## [Activity]
Each line that includes "Hamlin" must be copied from the records.

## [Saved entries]

++++++

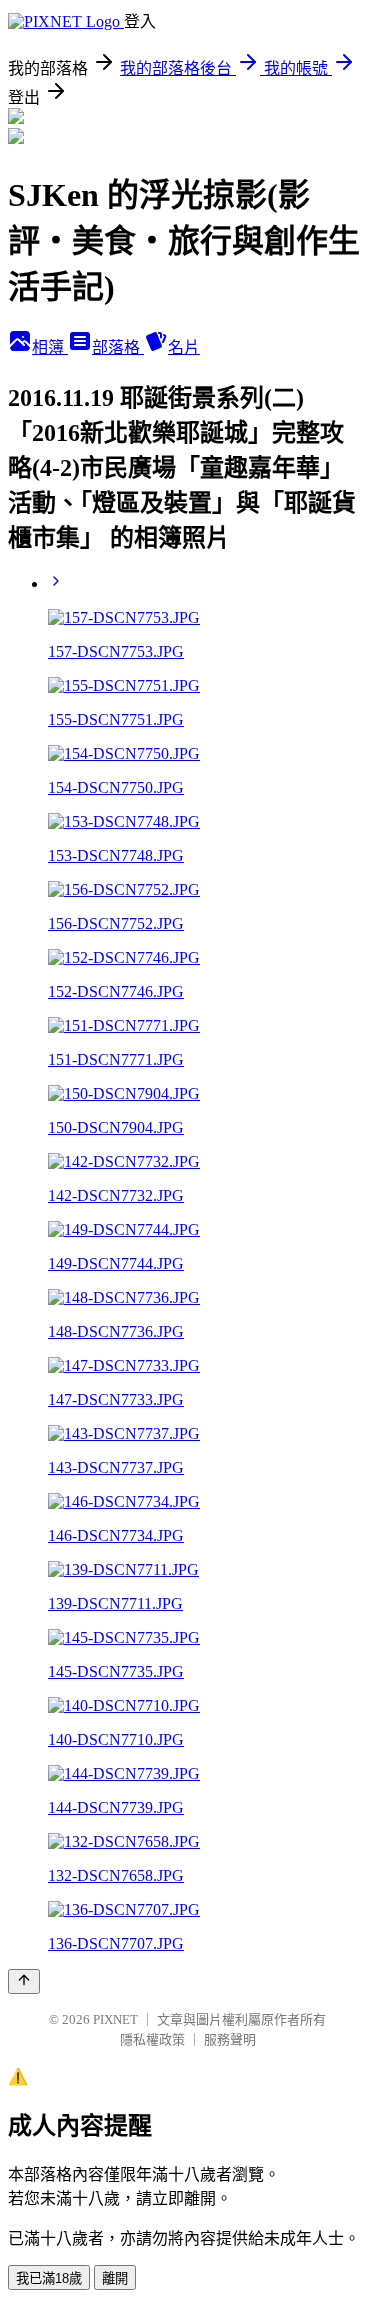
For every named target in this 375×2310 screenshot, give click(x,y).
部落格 (118, 347)
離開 (115, 2278)
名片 (184, 347)
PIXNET (115, 2019)
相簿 (50, 347)
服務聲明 (230, 2039)
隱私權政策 (152, 2039)
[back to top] (24, 1981)
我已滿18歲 (49, 2278)
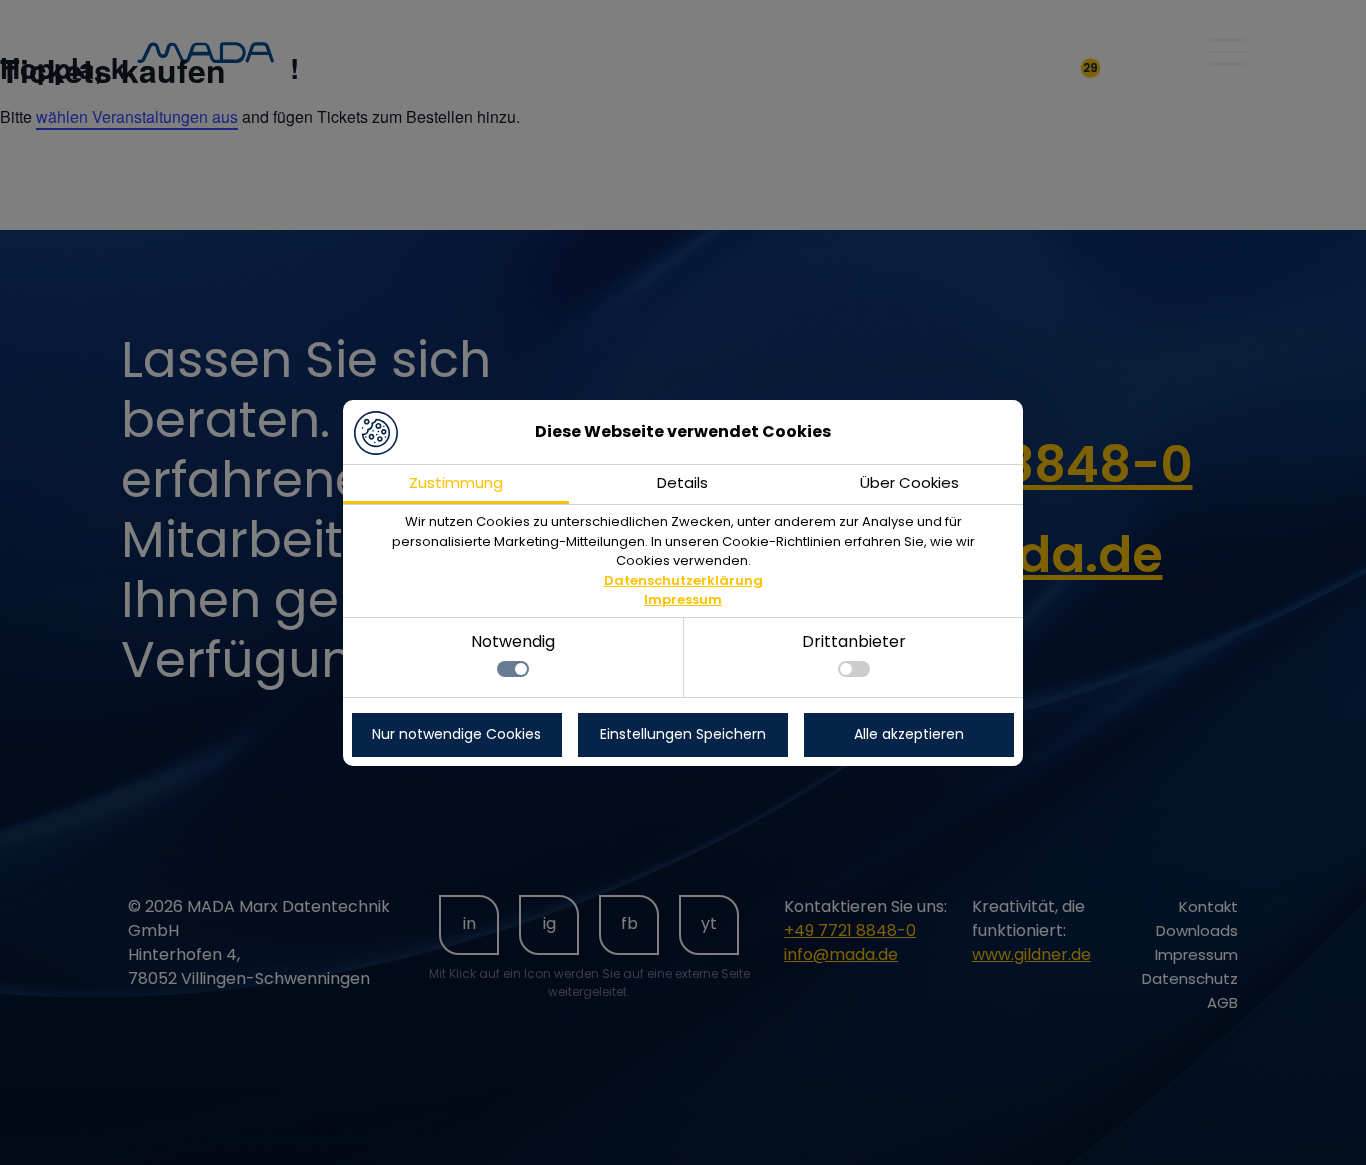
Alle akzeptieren (909, 734)
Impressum (683, 599)
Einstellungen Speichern (683, 734)
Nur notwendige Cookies (456, 734)
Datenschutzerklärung (683, 580)
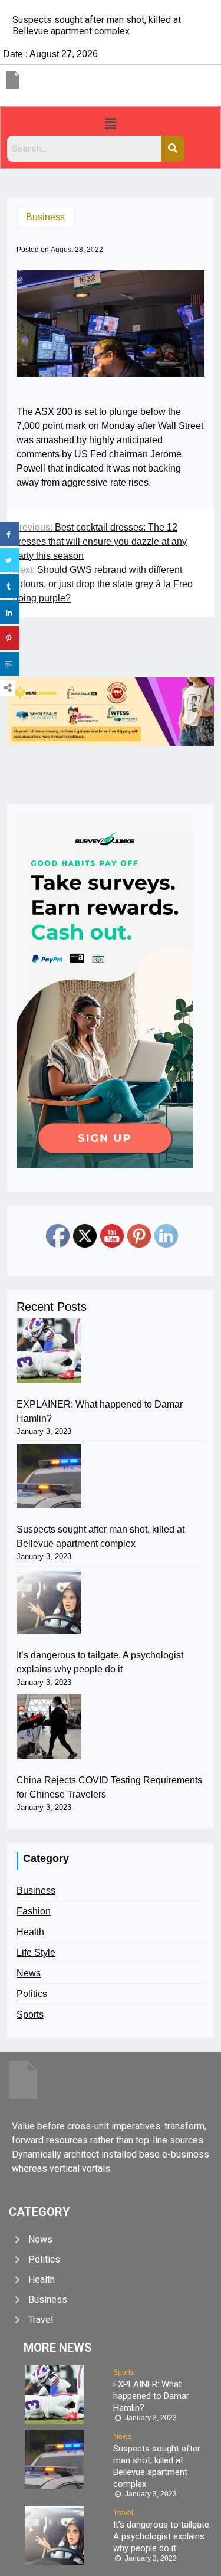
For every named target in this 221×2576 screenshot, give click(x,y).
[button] (110, 124)
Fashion (34, 1911)
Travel (123, 2513)
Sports (30, 2014)
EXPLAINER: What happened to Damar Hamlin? (100, 1411)
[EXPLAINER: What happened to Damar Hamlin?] (49, 1350)
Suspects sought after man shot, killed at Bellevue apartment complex (100, 1536)
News (29, 1973)
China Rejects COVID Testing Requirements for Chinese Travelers (109, 1787)
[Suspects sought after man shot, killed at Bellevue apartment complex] (49, 1476)
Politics (32, 1994)
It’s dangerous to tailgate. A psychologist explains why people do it (100, 1662)
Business (45, 217)
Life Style (36, 1952)
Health (30, 1932)
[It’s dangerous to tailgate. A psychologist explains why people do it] (49, 1601)
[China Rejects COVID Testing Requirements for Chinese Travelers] (49, 1726)
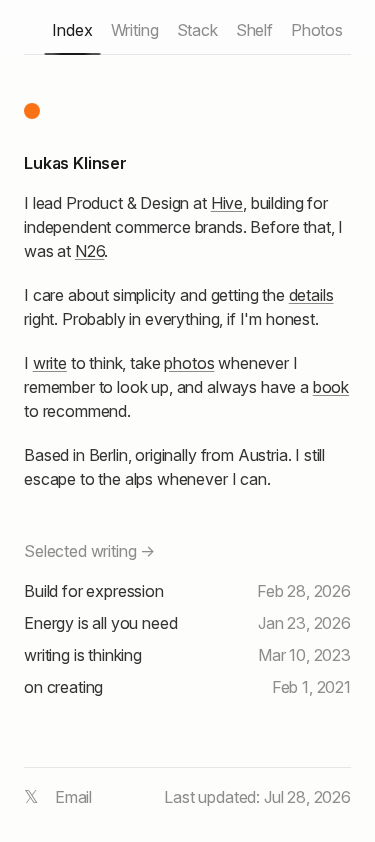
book (331, 387)
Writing (135, 30)
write (50, 363)
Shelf (254, 30)
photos (189, 363)
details (311, 295)
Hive (227, 203)
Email (73, 797)
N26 (90, 251)
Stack (197, 30)
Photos (317, 30)
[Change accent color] (32, 111)
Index (72, 30)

++++++

## [Answer to this problem]
EXPLAINER: What happened to Damar Hamlin? (100, 1411)
[EXPLAINER: What happened to Damar Hamlin?] (49, 1350)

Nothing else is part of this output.